----- RAW RECORDS -----
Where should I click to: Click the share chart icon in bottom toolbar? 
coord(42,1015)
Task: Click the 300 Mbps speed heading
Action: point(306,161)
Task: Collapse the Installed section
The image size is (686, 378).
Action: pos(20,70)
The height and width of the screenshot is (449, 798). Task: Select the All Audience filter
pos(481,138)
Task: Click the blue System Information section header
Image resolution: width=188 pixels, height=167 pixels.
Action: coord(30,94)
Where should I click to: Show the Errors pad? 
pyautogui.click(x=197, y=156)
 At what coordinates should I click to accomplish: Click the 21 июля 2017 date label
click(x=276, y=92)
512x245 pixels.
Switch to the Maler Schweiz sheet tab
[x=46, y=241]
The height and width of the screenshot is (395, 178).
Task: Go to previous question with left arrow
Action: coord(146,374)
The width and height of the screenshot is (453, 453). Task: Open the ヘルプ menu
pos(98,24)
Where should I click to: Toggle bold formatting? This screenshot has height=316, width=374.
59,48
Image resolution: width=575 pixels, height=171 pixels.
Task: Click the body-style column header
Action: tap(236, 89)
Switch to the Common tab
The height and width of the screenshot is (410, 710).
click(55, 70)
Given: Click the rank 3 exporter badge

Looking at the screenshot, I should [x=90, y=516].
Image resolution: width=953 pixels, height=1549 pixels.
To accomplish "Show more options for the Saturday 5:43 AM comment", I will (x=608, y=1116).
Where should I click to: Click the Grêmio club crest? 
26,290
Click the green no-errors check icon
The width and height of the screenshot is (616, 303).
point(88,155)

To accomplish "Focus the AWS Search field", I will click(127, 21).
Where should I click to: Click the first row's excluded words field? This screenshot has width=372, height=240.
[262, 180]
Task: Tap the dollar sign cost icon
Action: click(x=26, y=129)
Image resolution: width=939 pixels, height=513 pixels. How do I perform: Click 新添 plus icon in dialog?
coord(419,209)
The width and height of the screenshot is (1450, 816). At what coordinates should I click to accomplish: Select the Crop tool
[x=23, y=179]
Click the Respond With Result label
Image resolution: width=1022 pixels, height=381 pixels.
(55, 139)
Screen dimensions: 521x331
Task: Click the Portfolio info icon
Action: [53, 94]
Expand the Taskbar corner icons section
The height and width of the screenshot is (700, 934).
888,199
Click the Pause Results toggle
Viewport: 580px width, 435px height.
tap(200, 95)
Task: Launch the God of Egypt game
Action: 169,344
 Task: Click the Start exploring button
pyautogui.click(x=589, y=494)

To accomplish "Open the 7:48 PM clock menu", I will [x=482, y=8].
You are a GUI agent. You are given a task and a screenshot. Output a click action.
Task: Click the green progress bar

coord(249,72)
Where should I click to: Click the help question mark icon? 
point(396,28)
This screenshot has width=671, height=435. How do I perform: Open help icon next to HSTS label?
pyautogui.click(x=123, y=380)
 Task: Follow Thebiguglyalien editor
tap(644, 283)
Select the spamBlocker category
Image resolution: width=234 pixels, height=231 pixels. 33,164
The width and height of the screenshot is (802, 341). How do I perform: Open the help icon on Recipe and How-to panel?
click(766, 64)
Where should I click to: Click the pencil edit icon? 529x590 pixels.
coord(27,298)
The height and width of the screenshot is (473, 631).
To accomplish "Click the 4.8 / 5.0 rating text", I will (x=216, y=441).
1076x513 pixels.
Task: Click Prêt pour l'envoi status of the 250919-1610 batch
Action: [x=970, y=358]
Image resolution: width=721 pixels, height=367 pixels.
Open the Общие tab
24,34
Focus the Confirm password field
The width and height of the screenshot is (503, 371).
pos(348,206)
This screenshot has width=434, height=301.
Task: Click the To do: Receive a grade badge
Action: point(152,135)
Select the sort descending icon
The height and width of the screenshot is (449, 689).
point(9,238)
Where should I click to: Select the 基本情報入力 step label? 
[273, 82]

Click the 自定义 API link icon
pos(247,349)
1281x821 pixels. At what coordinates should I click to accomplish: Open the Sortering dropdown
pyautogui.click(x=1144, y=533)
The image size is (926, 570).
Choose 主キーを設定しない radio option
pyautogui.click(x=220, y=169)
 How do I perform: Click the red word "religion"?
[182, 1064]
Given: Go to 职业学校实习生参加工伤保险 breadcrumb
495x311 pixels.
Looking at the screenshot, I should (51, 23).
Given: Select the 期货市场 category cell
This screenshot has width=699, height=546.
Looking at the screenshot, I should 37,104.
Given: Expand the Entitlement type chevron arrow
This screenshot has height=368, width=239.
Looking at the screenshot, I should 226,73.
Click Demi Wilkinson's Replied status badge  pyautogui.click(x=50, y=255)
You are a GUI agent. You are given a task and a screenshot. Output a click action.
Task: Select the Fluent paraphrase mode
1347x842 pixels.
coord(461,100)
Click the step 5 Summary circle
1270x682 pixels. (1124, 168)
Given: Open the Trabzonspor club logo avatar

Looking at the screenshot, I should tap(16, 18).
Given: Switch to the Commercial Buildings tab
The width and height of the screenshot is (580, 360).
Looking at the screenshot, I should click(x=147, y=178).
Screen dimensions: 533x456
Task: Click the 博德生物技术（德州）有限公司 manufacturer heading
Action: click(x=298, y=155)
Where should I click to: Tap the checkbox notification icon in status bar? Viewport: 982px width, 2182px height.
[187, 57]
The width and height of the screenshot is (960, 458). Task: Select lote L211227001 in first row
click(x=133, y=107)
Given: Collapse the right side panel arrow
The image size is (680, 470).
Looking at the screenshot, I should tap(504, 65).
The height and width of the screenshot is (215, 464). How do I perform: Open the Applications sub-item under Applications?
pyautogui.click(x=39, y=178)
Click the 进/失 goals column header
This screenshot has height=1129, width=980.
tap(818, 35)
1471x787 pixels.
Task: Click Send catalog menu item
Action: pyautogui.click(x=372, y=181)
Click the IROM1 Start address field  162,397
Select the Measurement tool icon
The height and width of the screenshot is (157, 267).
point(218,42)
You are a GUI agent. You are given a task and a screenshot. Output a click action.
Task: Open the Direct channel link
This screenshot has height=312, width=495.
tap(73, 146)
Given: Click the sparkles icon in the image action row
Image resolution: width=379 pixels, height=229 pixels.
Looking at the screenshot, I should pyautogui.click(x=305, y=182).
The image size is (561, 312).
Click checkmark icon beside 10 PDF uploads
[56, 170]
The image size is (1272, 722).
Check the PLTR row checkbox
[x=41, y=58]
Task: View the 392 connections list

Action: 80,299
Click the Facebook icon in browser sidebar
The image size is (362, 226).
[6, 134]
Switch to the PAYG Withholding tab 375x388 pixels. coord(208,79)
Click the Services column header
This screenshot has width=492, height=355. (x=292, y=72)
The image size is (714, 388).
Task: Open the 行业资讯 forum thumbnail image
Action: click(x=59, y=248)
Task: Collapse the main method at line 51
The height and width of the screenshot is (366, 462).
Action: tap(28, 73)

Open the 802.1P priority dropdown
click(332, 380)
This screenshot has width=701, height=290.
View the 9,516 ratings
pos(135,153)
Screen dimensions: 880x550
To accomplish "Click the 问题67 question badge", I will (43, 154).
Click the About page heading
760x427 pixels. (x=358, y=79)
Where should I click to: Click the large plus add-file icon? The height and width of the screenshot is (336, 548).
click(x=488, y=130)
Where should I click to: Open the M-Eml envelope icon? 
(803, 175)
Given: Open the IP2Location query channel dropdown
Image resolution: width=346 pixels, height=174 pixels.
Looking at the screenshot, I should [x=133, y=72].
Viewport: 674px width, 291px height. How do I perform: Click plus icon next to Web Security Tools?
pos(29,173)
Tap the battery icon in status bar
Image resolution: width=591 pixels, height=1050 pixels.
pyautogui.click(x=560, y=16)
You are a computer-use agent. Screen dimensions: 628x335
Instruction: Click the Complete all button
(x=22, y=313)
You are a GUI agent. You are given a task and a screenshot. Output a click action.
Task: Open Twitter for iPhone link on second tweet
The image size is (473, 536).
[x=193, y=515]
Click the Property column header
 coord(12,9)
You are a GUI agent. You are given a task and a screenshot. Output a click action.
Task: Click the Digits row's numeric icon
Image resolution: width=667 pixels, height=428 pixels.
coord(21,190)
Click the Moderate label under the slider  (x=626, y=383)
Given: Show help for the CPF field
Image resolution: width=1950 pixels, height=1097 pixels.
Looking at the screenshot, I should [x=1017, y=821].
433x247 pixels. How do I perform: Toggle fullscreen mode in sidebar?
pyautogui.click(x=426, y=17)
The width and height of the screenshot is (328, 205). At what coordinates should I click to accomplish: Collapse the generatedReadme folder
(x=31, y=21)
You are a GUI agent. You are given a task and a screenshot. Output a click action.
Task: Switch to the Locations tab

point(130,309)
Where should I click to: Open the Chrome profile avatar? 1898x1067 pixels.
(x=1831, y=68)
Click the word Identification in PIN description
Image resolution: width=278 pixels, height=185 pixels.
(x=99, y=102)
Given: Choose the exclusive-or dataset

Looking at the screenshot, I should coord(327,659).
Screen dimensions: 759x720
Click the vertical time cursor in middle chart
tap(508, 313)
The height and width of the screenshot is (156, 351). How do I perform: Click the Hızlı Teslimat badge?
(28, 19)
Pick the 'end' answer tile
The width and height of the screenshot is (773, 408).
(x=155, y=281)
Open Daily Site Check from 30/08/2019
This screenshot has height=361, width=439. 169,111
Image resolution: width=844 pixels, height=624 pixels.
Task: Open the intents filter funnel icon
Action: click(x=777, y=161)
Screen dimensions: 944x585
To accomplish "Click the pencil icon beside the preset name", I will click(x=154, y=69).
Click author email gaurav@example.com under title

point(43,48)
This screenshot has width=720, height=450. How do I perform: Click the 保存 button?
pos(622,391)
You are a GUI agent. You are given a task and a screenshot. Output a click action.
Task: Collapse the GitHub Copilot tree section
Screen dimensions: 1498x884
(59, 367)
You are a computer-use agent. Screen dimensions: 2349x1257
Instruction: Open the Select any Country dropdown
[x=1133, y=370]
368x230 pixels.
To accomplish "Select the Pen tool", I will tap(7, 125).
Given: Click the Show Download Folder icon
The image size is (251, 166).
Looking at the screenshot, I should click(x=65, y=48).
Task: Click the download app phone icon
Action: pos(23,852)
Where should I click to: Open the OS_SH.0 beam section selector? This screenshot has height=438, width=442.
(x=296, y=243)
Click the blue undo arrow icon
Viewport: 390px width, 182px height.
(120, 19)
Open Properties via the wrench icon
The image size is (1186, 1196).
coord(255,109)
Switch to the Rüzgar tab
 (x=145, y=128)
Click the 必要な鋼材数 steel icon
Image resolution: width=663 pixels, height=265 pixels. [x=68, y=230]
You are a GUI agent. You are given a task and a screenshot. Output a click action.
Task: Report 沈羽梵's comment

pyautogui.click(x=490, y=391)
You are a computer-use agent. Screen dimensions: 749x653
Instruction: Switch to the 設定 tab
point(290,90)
-----
#### [GOAL OF THE EXERCISE]
Which lines in the data above contain the string "step" with its case matched exactly? Extract each of those lines in full.

#### [ANSWER TO THE TASK]
Where should I click to: Select the 基本情報入力 step label? 
Click the step 5 Summary circle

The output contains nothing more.